[Start Data shown]

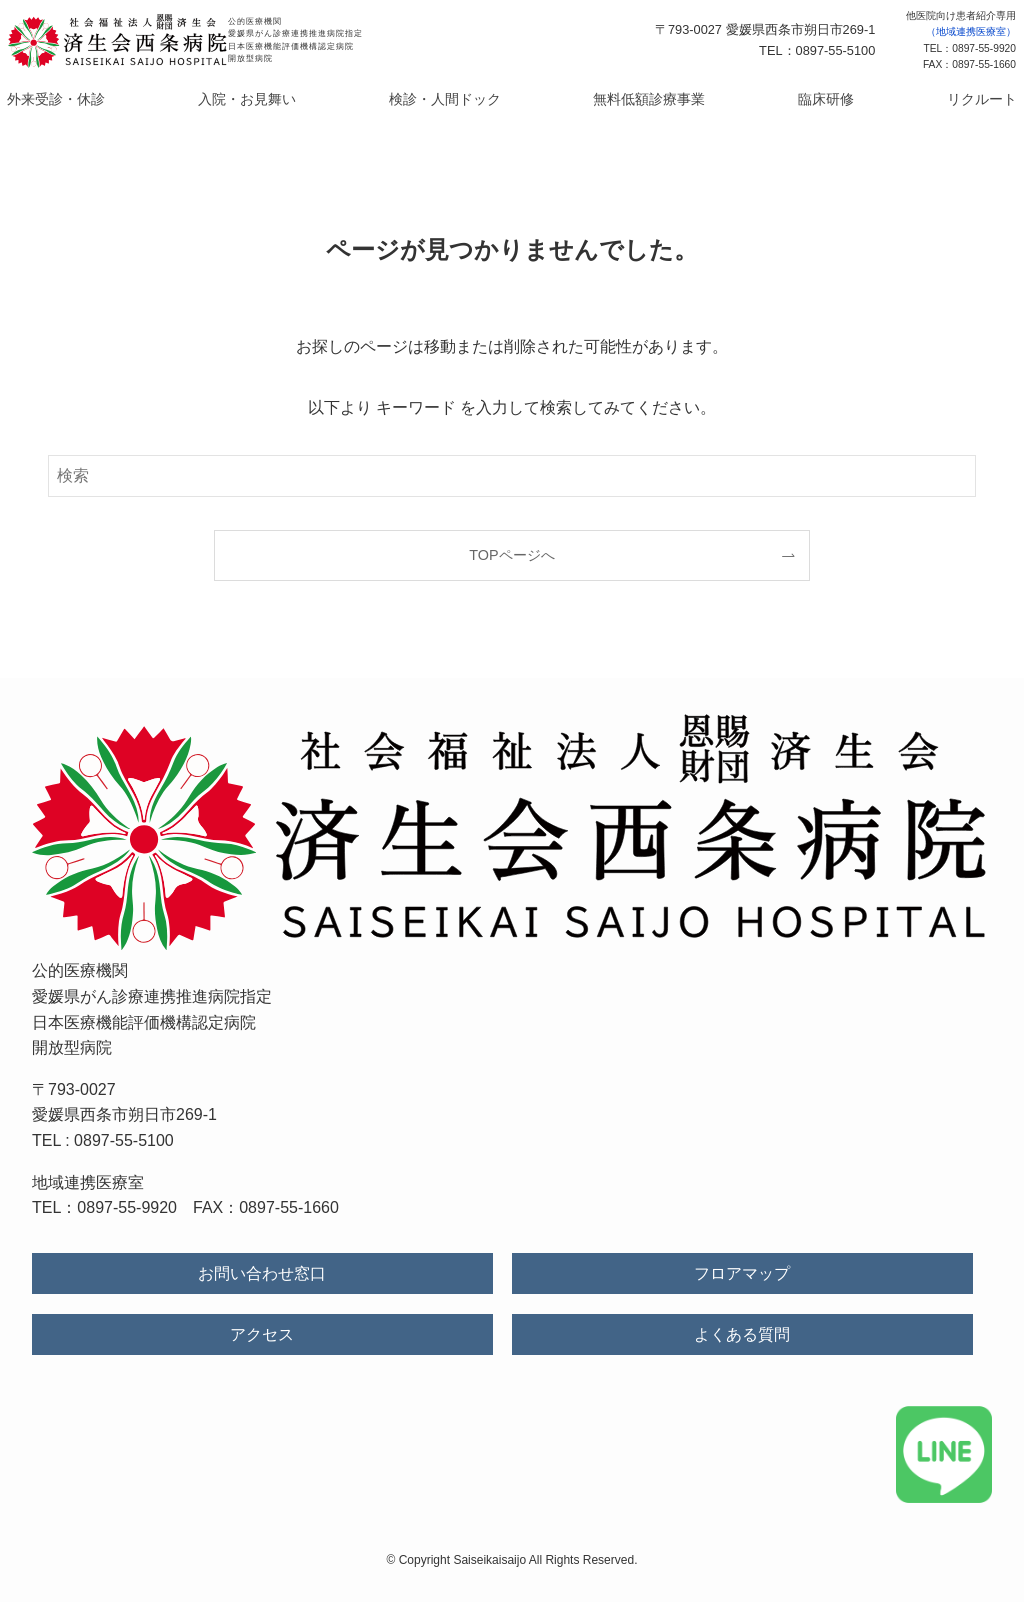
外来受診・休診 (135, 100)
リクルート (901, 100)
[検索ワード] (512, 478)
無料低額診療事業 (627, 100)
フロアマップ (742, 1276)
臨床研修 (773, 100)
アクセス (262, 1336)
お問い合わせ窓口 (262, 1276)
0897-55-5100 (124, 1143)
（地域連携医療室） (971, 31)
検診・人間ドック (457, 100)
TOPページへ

[End Data shown]

## Your goal
Arrange every line of the records above as a numbered list, skipping any blank lines and leaving out the picture.

## Answer below
1. 外来受診・休診 (135, 100)
2. リクルート (901, 100)
3. [検索ワード] (512, 478)
4. 無料低額診療事業 (627, 100)
5. フロアマップ (742, 1276)
6. 臨床研修 (773, 100)
7. アクセス (262, 1336)
8. お問い合わせ窓口 (262, 1276)
9. 0897-55-5100 (124, 1143)
10. （地域連携医療室） (971, 31)
11. 検診・人間ドック (457, 100)
12. TOPページへ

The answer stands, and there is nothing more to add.